The Pankhurst family is indelibly associated with the British suffragist movement, thanks in no small part to their tireless activism on behalf of women's rights. Yet while the matriarch Emmeline is commemorated with a statue at Westminster and her second daughter Sylvia has been the focus of numerous printed works (including her own 1931 book The Suffragette Movement) Emmeline's eldest daughter Christabel has not received the same degree of recognition for her efforts. Part of the reason for this, as June Purvis explains in her superb biography of the orator and activist, is because of the sibling rivalry that existed between the two sisters and the role that Sylvia's history-cum-memoir played in shaping our perception of their roles in the suffrage movement -- a role that has overshadowed the vital role Christabel played in winning British women the right to vote.
In many ways Christabel's activism was a product of her upbringing. A barrister and activist, Richard raised his children to advocate for social and political reform. Even before completing university Christabel was doing just that, as she joined with her mother in forming the Women's Social and Political Union (WSPU) in 1903. Breaking away from the mannered and respectable agitation of older women's rights organizations, the WSPU disrupted speeches, vandalized property, and engaged in hunger strikes and other activities in prison to promote their cause. Christabel was a leading figure of this effort, thanks to her abilities as an orator and her commitment to her cause.

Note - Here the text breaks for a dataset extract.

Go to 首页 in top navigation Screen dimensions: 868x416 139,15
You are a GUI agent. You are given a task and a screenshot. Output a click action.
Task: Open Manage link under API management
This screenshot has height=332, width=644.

Exiled to France in 1912, Christabel returned to Britain with the start of the First World War. Unlike her pacifist sisters she joined with her mother in championing the war effort, renaming the WSPU's newspaper Britannia and calling for a more vigorous prosecution of the conflict. Though her conviction that such efforts would be rewarded with the vote were partially vindicated in 1918, she shared the despair many of her contemporaries felt at the loss of so many lives, A chance encounter in a bookstore led Christabel to embrace the Second Adventist movement, and in the early 1920s she moved to Los Angeles, where she spent her later years as a preacher and author of religious books.
Exhaustively researched and well-written, Purvis's book is a model of what a biography should be. Her efforts serve to rehabilitate Christabel's image from the diminishment of it that her sister and other scholars have so often unjustly inflicted. It is a book that everyone interested in the suffrage movement should read, both for its celebration of Christabel's achievements and the insight it provides into how she and other activists fought for and won the right for millions of women to be heard.